L’aventure du déménagement vers Rungis ne prendra réellement fin que quatre ans plus tard. Initialement, les grossistes en viande ne devaient pas rejoindre leurs anciens collègues, mais être dirigés vers la Villette pour y rejoindre d’autres grossistes en viande ainsi qu’un gigantesque abattoir censé traiter des animaux vivants expédiés en train depuis la province. Depuis 1956, la Ville de Paris avait pris la décision de moderniser l’échaudoir de son vieil abattoir. Par la suite, d’autres projets, comme la création d’un abattoir central, d’une stabulation géante et d’un secteur de gros sont venus se greffer. Le chantier de la Villette a traîné en longueur et a vite ressemblé à une usine à gaz.

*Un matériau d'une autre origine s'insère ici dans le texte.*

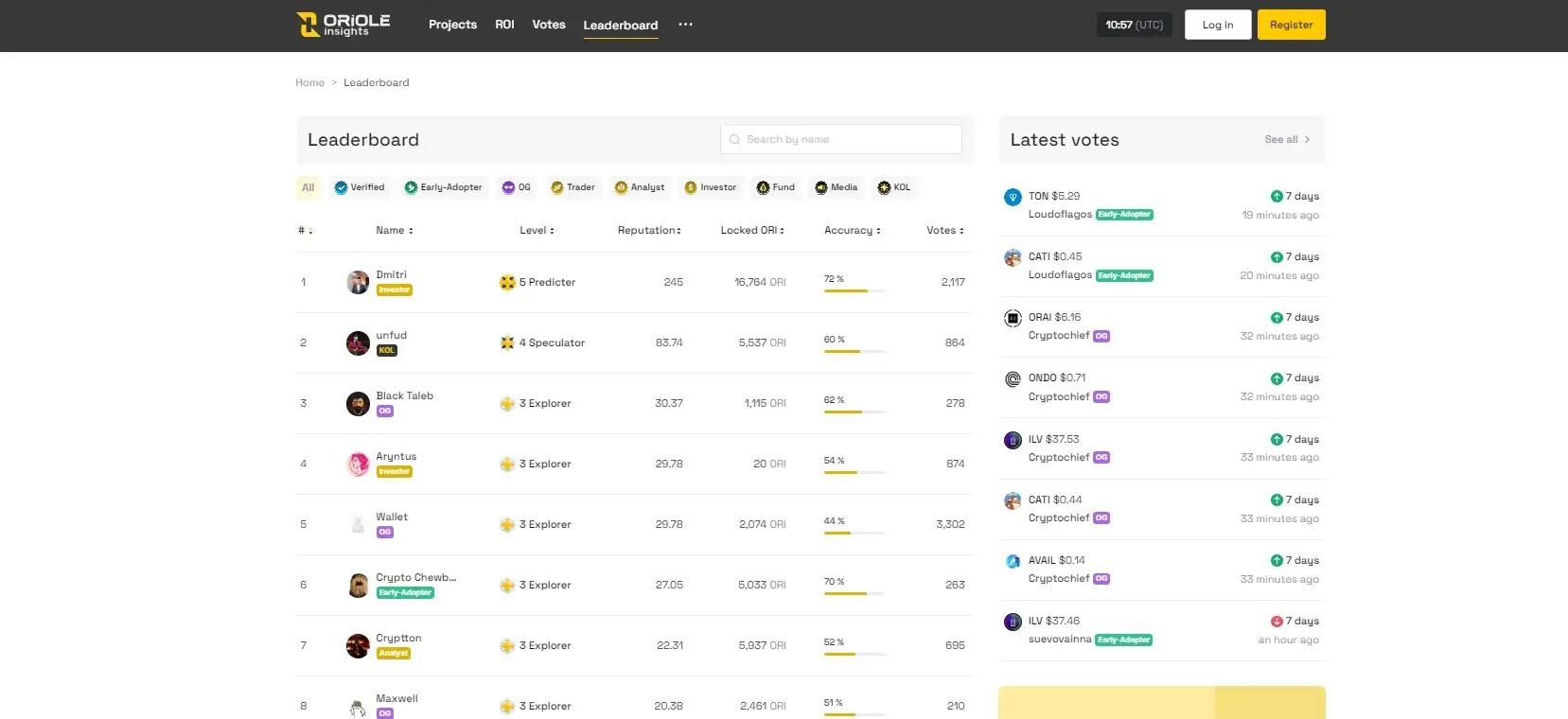Image resolution: width=1568 pixels, height=719 pixels.
Task: Click Dmitri's profile avatar
Action: [x=358, y=282]
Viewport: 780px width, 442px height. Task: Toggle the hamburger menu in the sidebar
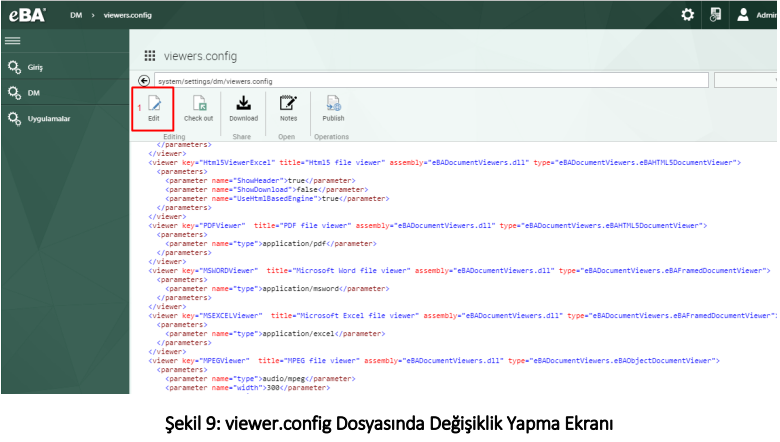(x=13, y=41)
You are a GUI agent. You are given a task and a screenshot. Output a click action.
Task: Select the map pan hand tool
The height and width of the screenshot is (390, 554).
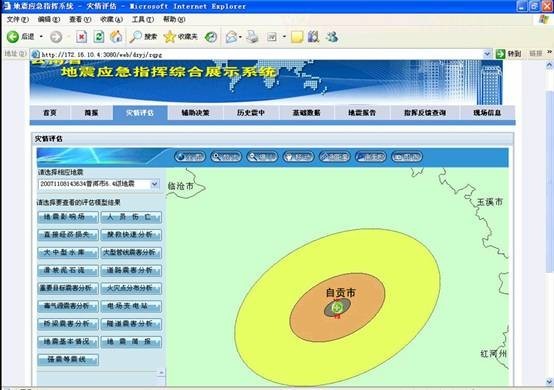tap(298, 156)
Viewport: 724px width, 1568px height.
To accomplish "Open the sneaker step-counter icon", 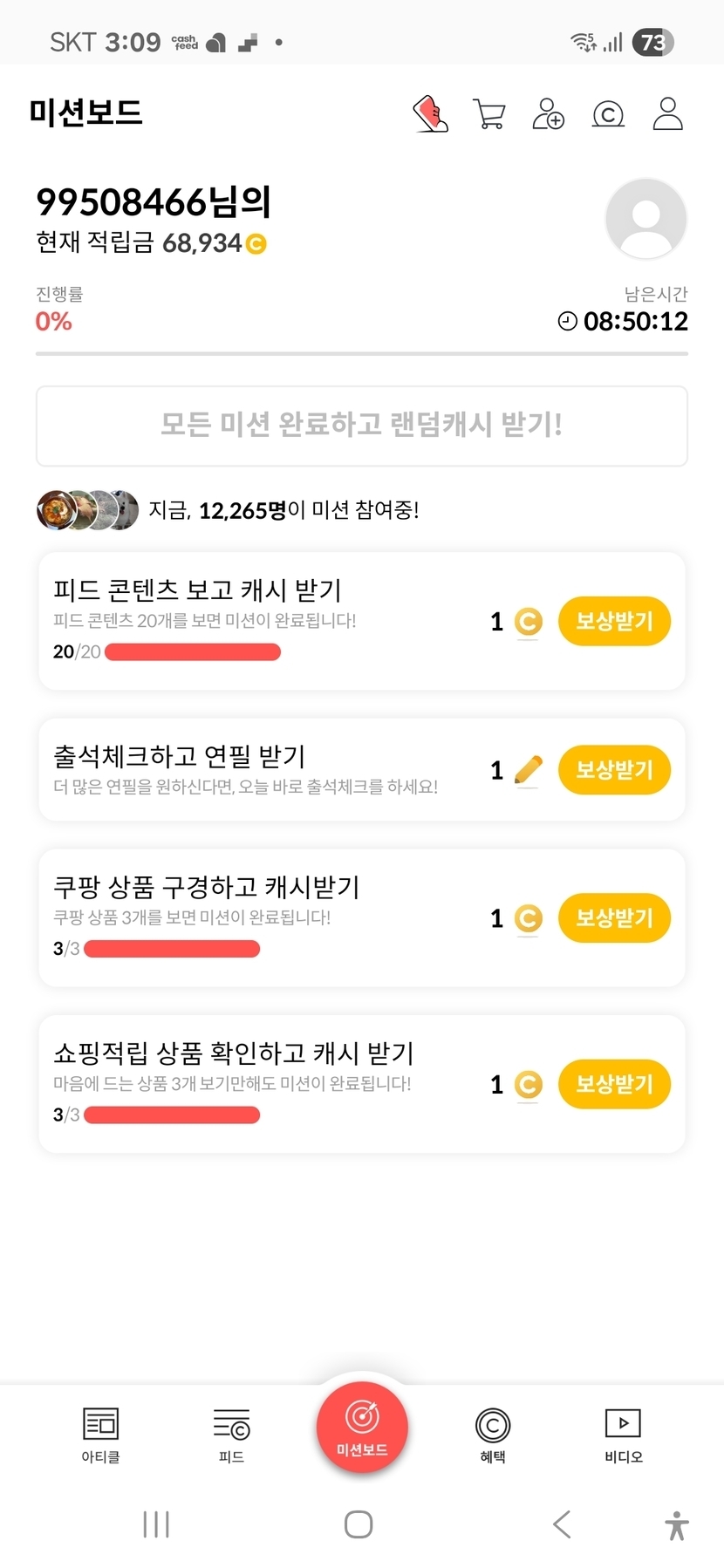I will (x=430, y=113).
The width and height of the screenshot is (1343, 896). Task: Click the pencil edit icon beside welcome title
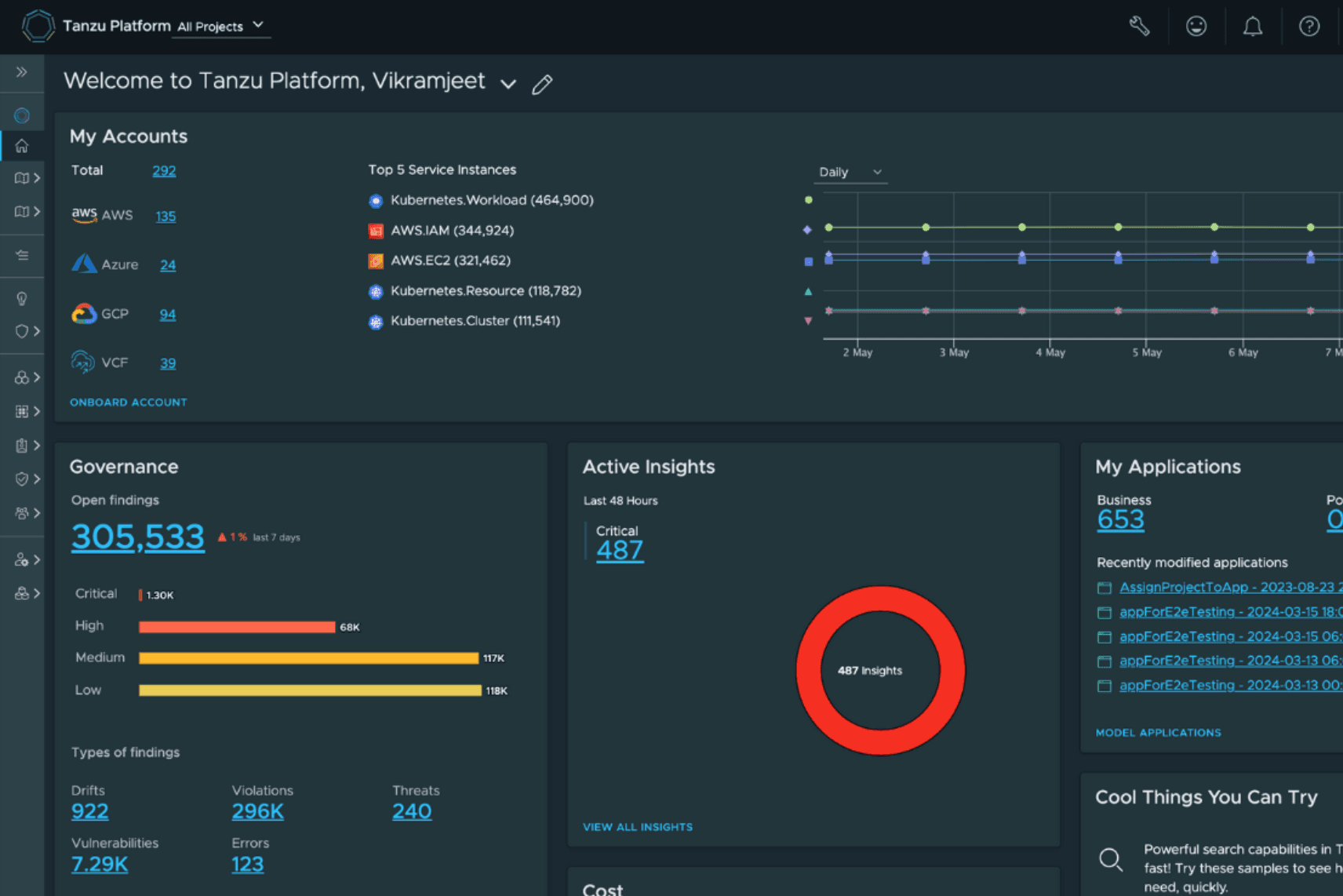542,84
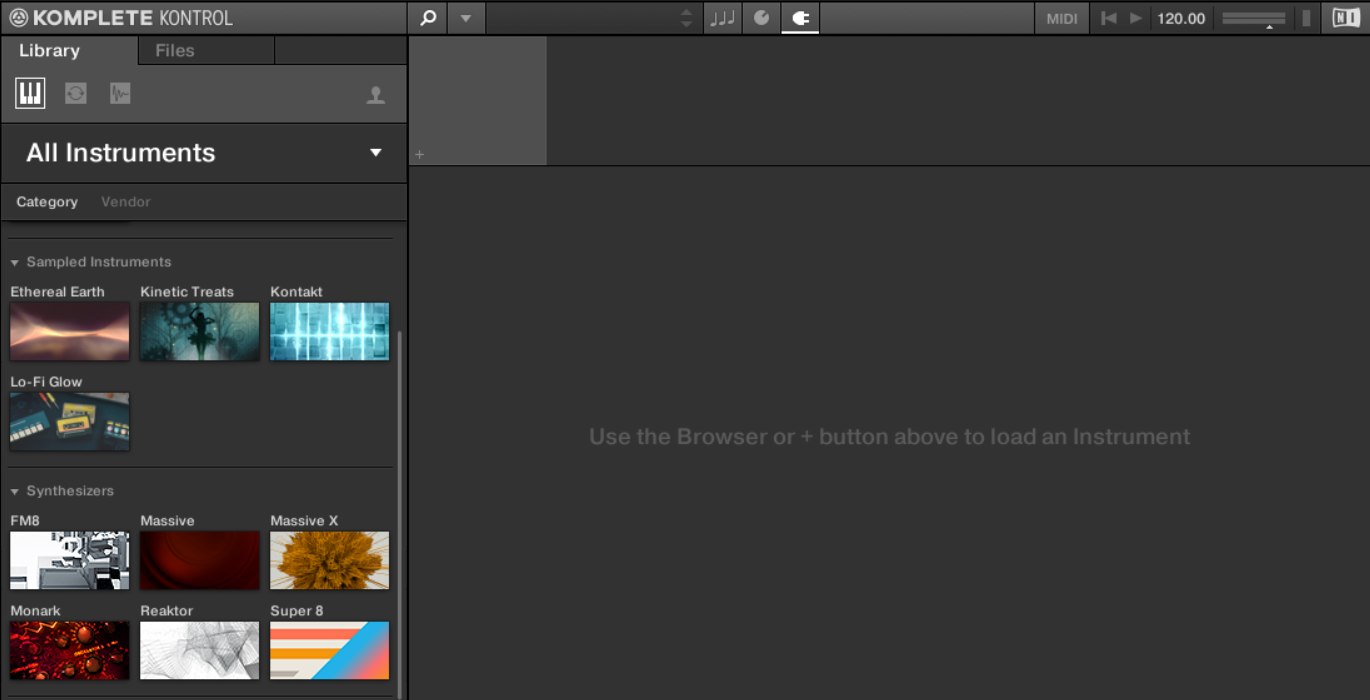This screenshot has height=700, width=1370.
Task: Click the Komplete Kontrol logo
Action: click(120, 18)
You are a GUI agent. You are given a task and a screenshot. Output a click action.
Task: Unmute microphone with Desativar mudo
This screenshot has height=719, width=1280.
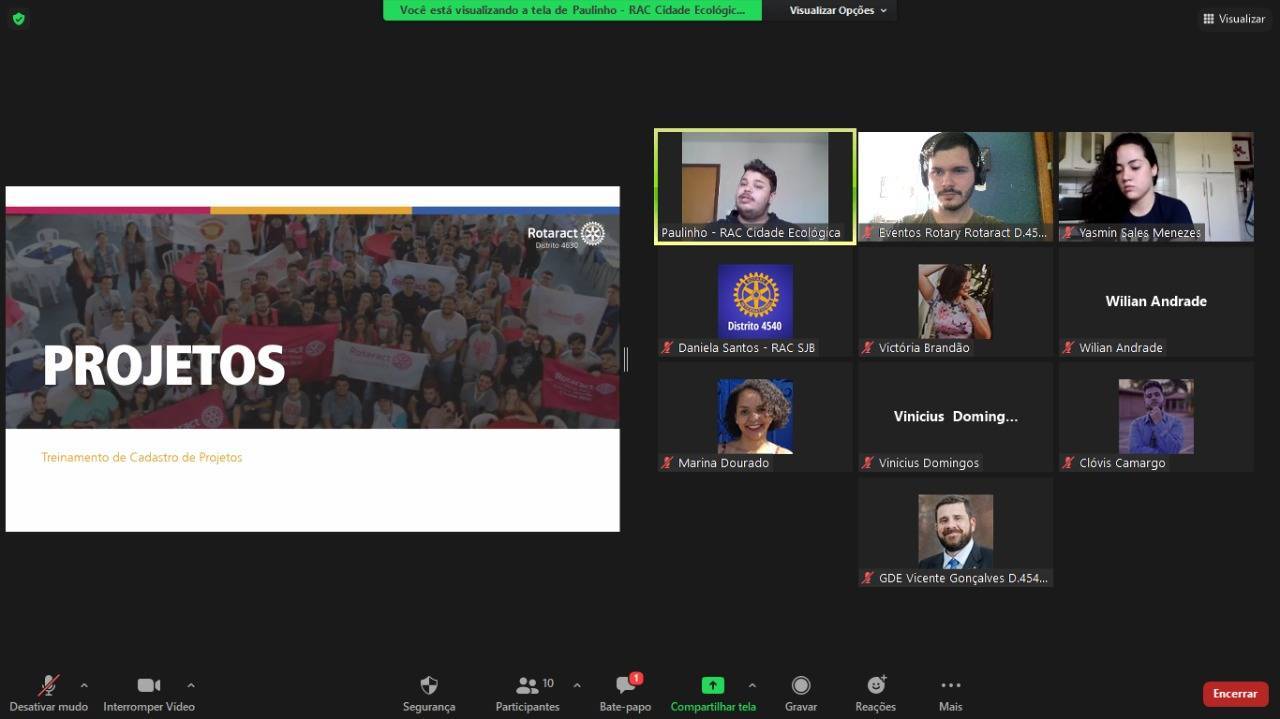pos(48,693)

Par ailleurs, Edgard Pisani, ministre de l’Agriculture, donnait en 1964 son feu vert à un projet contradictoire, la création d’abattoirs de province.

L’arrivée de la viande

En 1970, la construction de la Villette a absorbé 100 millions de francs. Le budget initial est largement dépassé et l’édifice est loin d’être terminé. On constate également que ce grand abattoir national est devenu inutile avec le temps. Ses concurrents de province ont pris en main le marché et il apparaît alors beaucoup plus simple et économique de transporter des carcasses dans des camions réfrigérés vers la capitale. Même s’il avait été opérationnel, le complexe de la Villette aurait été chroniquement déficitaire. Après examen du dossier, -Valéry Giscard d’Estaing, ministre de l’Économie et des Finances de l’époque, décide de mettre un terme à cette dérive et coupe les crédits.
Libert Bou, créateur et patron du marché, se voit confier par le gouvernement le soin de réunir à Rungis les professionnels de la viande de la Villette et des halles. En janvier 1973, ils emménagent ainsi dans les deux pavillons de la viande, celui de la volaille et celui des abats. La légende de Rungis peut commencer.